By Joe Timmerman
The Badger Herald
September 25, 2012
Death is a very difficult topic to discuss. It’s not a subject that most people enjoy pondering. It is especially difficult to discuss with someone whose death may be imminent. Like many issues, it might be easier to just avoid the topic altogether. However, as is often the case, pretending the issue doesn’t exist won’t make it go away, and can often make the end result more difficult to deal with. Thus, the news the Madison medical community will start providing end-of-life planning as a standard patient service is welcome, indeed.
End-of-life planning involves sitting down and coming up with an “advanced directive.” An advanced directive is essentially a set of written instructions regarding a patient’s preferred medical care that are carried out in the event the patient is no longer able to make those decisions. For example, a patient might specify that, if they should enter into a vegetative state, they should be taken off the ventilator and allowed to die.
Preparations for death, such as end-of-life planning, are becoming increasingly accepted in the medical community. According to guidelines published by the American Society of Clinical Oncology, all terminally ill patients should sit down and discuss their end-of-life wishes with their family and health care team.
Advanced directives are beneficial for a variety of reasons. To begin with, people should have their health care administered according to their own preferences. If someone wishes to be kept alive on a ventilator, then he or she should be able to. If someone wishes instead not to be put on a ventilator, then they shouldn’t have to be put on one against their will. Just because someone can’t communicate his or her preference doesn’t mean it shouldn’t be honored. Either way, this is utility enhancing for the patient.

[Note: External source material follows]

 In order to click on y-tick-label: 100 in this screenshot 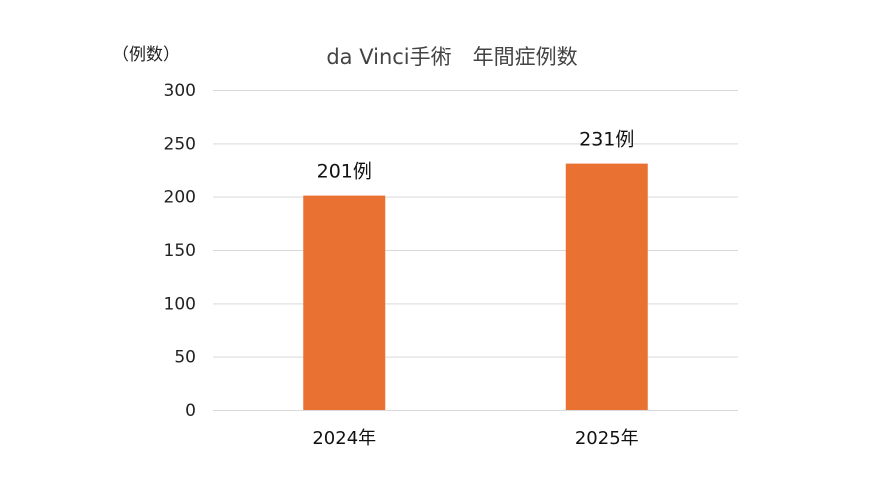, I will do `click(180, 304)`.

As for the health care provider and the patient’s family, they aren’t forced to make life-or-death for someone else. Making these decisions are, as one might expect, extremely taxing, and everyone is better off if the patient makes his or her own decision ahead of time rather than leaving it to a third party. In a powerful Time Magazine article, Joe Klein recounts his difficult experience making these decisions for his own parents. As he writes, “I spent the next five months as a death panel for both my mother and my father.” He later writes he was “extremely fortunate” to transfer his ailing parents to a health care provider that was much more willing to candidly discuss death.
Coming up with an advanced directive also helps to keep health care costs down. CBS News reports Medicare spent $50 billion in 2009 on doctors and hospitals over the last two months of patients’ lives. The kicker? “20 to 30 percent of these medical expenditures may have had no meaningful impact.”
Over the course of one year, Medicare alone spent as much as $15 billion of treatment had no positive effect on patients’ quality of life. This is a prime example of wasteful spending that, in today’s age of fashionable austerity, needs to be eliminated. A significant portion of this spending could be eliminated if people were only kept alive as long as they wished to be.
It might seem that doing anything less than everything to extend a person’s life would be unethical. However, if the person doesn’t want to be kept alive though extraordinary measures only to suffer for longer, their wish should be honored. This can only be accomplished through people having candid discussions with their families and doctors. The fact that local health care providers are starting to encourage these discussions is good news for all Madisonians.